*Task details*
Lines where the string "computer" appears are to be copied from the entries below.

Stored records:
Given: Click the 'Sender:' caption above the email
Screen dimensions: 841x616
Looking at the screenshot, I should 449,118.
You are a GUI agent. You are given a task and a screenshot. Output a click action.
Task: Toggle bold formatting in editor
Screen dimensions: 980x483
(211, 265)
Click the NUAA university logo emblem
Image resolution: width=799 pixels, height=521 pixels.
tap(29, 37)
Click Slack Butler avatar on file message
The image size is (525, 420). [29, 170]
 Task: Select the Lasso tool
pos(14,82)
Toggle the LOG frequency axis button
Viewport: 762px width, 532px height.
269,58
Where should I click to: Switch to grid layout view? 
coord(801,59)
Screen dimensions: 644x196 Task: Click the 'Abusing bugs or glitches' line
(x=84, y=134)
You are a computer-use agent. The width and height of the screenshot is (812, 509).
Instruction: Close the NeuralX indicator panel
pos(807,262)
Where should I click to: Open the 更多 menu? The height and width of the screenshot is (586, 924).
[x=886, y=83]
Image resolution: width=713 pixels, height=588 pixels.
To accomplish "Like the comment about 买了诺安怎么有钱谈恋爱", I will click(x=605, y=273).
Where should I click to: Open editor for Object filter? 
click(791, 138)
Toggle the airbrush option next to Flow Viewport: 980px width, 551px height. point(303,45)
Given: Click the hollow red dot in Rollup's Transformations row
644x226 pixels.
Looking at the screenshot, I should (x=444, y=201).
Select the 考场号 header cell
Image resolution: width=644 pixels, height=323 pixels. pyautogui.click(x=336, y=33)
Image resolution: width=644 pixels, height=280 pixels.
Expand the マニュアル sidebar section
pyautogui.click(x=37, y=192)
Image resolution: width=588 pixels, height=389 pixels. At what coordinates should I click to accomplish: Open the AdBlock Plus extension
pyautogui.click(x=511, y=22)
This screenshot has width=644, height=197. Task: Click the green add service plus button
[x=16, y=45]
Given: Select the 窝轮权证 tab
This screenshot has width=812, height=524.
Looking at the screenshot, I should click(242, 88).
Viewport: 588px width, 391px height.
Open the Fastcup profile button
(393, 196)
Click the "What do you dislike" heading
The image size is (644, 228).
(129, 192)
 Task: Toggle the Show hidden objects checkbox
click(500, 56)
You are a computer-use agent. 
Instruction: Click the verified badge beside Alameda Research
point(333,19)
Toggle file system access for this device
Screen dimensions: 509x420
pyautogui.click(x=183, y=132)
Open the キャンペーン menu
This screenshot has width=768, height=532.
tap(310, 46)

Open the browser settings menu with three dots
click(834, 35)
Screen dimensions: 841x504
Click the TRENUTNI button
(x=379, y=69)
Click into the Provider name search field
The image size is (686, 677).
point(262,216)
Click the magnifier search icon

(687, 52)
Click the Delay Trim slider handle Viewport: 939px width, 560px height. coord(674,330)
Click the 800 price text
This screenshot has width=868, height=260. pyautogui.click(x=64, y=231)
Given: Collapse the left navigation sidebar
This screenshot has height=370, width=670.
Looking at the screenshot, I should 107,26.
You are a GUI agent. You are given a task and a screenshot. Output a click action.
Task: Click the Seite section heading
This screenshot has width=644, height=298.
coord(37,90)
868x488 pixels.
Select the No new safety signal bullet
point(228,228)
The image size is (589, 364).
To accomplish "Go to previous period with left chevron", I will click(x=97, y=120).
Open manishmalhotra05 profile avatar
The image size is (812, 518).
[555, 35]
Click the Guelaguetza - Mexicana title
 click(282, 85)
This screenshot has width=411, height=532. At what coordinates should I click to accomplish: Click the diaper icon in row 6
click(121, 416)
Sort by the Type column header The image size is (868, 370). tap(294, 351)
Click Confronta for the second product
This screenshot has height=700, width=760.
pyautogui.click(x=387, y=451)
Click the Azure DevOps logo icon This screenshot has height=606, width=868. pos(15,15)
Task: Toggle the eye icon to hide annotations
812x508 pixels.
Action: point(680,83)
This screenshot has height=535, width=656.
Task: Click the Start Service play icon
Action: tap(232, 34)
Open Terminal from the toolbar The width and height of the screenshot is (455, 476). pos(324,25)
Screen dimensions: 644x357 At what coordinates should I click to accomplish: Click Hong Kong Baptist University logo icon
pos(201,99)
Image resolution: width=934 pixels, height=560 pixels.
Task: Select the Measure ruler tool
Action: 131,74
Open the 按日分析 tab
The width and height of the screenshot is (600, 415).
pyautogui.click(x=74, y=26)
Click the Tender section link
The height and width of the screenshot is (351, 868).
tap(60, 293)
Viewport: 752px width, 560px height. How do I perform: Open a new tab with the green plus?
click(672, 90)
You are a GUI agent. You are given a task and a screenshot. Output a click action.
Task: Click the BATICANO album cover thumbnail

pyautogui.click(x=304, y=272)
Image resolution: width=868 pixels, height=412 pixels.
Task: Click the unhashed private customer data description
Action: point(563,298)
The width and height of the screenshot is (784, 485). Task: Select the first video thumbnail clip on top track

*Response area*
You are a computer-use agent. The width and height of the screenshot is (812, 509).
You are a computer-use agent. 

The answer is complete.